■ WHAT TO WORK ON: Go through the entries below and tally the lines holding "will"; please reply with the number only.

--

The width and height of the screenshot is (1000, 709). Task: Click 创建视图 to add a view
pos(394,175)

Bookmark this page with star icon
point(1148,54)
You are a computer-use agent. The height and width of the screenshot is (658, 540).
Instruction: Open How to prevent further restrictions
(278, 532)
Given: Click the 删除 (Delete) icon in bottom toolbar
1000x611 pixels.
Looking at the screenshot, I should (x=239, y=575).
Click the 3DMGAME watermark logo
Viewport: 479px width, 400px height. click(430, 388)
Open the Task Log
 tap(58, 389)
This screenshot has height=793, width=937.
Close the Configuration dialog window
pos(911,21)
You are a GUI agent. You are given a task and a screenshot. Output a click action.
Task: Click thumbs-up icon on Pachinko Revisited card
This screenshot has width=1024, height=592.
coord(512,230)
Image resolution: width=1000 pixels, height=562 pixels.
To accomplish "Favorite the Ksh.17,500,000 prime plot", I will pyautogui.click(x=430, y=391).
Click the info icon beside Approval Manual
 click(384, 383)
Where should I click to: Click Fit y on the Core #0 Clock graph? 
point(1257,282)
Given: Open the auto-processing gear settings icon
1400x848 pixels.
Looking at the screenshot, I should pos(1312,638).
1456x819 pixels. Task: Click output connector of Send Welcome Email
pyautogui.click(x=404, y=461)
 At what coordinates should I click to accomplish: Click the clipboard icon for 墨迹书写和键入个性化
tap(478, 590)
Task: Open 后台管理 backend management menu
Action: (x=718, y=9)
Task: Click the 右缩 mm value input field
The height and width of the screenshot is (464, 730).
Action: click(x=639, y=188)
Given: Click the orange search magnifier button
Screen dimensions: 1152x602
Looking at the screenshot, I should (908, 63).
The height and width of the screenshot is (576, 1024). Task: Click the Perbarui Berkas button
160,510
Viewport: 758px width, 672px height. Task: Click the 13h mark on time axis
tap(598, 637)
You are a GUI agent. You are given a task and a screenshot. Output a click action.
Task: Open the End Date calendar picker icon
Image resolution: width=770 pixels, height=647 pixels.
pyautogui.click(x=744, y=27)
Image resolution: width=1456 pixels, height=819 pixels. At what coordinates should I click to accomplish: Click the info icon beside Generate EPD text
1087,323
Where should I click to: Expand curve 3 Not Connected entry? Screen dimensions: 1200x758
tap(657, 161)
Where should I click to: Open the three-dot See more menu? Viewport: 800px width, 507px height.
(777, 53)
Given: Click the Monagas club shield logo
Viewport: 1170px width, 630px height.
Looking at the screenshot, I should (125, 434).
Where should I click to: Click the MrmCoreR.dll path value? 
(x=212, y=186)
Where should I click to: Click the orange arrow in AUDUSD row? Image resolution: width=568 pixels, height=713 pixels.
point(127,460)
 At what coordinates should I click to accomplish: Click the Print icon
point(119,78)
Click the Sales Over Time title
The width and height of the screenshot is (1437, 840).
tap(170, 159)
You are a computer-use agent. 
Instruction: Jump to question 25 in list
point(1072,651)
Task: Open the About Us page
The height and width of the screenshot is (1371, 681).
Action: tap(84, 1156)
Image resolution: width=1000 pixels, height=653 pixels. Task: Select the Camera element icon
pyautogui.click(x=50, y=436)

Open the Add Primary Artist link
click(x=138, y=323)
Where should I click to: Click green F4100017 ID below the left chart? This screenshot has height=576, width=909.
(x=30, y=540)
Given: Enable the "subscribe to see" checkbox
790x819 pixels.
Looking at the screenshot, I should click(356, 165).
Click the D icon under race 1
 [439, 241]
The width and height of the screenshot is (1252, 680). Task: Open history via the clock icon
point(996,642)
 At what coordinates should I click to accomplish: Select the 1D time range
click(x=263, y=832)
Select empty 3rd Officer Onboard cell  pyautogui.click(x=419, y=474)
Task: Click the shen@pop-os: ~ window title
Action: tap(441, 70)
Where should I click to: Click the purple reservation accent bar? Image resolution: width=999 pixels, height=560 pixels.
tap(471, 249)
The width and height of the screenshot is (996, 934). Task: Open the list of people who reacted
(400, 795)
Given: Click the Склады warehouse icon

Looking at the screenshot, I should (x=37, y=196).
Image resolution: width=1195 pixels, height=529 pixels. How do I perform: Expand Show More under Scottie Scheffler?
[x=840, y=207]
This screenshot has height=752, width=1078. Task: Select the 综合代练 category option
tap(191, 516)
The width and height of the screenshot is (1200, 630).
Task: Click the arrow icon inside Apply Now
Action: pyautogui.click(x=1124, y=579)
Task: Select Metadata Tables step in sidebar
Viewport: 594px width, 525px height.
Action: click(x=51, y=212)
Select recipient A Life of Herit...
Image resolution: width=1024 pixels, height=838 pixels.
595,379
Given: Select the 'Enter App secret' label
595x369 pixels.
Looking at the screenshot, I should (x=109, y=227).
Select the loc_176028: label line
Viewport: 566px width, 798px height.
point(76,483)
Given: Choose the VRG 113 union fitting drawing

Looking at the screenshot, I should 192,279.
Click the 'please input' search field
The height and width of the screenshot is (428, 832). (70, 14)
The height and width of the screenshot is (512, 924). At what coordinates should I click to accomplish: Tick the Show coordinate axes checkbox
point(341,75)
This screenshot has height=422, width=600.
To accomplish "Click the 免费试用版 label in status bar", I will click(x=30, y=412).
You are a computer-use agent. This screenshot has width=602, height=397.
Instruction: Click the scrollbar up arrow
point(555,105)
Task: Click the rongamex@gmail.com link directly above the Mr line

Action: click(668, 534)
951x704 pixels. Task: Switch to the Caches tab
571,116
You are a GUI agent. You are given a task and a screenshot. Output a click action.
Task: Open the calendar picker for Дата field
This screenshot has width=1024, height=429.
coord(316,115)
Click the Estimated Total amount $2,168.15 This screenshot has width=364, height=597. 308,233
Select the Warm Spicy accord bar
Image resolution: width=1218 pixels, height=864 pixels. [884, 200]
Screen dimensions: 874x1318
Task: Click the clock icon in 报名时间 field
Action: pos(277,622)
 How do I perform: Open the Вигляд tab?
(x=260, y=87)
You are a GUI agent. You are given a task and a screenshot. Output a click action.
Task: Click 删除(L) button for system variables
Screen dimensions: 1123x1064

--

■ SOLUTION TO THIS TASK: 2